A major proportion of the site licence deals with re­quirements to measure, instruct in precautions, control, and record the dose of nuclear radiation absorbed by personnel engaged in duties on the site. These require­ments are the responsibilities of a department staffed by Accredited Health Physicists to give the appropriate technical and scientific advice required by the licensee. The following represents the bulk of the activities of Health Physicists:

• Film badge and dosimetry services are required un­der the site licence to monitor the radiation dose to persons employed or visiting the site. Additionally, measurements of dose to the public outside the perimeter fence need to be kept under review.

• Monitoring of radiation levels and radioactive con­tamination within and without the site boundary is necessary, both for action and to collect a history of events. Off-site monitoring encompasses both land and sea samples for dairy farming, agriculture and marine life. Airborne activity is measured by the use of" tacky shades to collect dust samples. Gaseous samples are taken and measured at source.

• Zoning of the site into the four types of radiation areas and the four types of contamination areas is a requirement of the site licence. Generally all these zones are found on a nuclear power station, and notices are displayed to identify them.

• Radioactive waste products occur in the normal operation of a nuclear power station. High dose waste is normally stored in shielded vaults pro­vided for that purpose, but the bulk of consumable waste (e. g., paper filters, paper handkerchiefs, waste oils, effluents, etc.) is of a low active content and is therefore stored on the site until disposal. The health physics department would normally provide the service to store and dispose of this waste.

• Instruction to personnel on the hazards of nuclear radiation and contamination, and the precautions that must be taken to either eliminate or reduce the effects of the hazard, have to be given to persons

engaged in activities on the site. Usually the health physics section would carry out this responsibility.

• Records of all the aforementioned items have to be recorded for the site licence and again this is done by the health physics department.
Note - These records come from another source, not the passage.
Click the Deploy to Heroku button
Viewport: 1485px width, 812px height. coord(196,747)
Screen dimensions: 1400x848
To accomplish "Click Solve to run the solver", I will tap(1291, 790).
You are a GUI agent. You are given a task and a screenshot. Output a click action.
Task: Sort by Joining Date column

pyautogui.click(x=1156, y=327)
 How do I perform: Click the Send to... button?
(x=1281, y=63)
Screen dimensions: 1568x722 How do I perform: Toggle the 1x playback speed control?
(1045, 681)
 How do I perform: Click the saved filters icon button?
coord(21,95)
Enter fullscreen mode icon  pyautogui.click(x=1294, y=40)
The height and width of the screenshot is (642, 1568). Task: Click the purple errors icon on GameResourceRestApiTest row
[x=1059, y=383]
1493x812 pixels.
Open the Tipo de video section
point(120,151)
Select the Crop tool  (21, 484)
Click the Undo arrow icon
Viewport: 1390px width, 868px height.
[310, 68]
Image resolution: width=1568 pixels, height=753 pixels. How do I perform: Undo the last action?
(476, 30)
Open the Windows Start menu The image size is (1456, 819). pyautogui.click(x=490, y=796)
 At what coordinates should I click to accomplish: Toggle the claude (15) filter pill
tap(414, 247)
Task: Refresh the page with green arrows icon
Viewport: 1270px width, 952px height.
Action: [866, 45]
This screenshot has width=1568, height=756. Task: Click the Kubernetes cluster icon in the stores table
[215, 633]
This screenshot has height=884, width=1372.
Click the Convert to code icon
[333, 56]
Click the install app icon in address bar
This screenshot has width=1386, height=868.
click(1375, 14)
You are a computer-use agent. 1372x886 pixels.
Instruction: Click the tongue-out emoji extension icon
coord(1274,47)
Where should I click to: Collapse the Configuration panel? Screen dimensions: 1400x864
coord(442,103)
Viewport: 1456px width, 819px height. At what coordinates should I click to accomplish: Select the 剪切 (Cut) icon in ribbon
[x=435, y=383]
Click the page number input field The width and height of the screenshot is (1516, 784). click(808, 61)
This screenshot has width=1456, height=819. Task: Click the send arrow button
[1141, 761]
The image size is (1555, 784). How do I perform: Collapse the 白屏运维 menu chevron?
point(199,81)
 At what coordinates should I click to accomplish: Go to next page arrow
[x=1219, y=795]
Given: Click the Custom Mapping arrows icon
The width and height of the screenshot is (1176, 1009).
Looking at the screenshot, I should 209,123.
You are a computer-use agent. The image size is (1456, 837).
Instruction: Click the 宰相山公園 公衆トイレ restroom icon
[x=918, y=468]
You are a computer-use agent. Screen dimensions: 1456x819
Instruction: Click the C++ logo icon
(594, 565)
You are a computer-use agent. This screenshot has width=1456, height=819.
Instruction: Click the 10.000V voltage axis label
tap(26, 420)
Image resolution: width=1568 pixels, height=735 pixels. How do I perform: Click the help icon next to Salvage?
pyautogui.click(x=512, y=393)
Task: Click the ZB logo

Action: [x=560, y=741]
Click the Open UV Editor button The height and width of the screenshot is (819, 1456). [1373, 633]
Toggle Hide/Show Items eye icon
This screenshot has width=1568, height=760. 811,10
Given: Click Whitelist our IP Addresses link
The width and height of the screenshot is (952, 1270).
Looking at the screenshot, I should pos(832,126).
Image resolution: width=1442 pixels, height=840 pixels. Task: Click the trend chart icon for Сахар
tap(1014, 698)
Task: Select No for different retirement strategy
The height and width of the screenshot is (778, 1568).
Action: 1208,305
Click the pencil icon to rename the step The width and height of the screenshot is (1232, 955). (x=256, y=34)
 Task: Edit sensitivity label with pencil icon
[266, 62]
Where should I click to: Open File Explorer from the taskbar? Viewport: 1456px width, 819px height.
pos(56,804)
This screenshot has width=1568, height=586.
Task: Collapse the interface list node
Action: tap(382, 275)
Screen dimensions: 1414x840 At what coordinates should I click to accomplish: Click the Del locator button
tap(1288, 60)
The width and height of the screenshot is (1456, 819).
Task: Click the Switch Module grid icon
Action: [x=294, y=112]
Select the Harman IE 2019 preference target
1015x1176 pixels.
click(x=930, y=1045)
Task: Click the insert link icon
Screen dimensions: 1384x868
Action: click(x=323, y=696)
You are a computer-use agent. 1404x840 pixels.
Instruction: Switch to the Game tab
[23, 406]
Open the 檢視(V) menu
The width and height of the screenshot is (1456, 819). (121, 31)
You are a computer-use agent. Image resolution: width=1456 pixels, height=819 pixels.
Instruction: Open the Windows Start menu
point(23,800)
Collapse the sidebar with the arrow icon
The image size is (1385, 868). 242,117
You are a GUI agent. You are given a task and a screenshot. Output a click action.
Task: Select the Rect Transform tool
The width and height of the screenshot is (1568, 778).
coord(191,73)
• Advice to other departments is given by Accredited Health Physicists to enable them to use and set up suitable precautionary measures for access to zones or work on plant and equipment that may have an associated radiological hazard. This advice is par­ticularly important to senior authorised persons who may use it for issuing safety documents.

• Laundry services for coveralls, underclothing, socks, surgeon’s boots, rubber gloves and any other item provided for radioactive contamination control are necessary. This laundry service needs to be able to deal with radioactive contaminated clothing and re­duce that contamination to an acceptable level for the clothing to be re-used. It is usual for the laun­dry service to be extended to wash overalls worn by staff in the course of their normal duties.

• Emergency schemes are required on all nuclear sites to cover both on-site accidents including those which may have a direct effect on the public. Such schemes lay down the procedure for all employees, including the formation of health physics monitoring teams, incident survey, damage control, first aid, fire teams and the emergency controller and his supporting staff. The emergency handbook details the structure of the emergency scheme, including the reporting procedures and the use of the police, fire brigade, and the local health authority services. Normally the head of the health physics department will put this scheme together.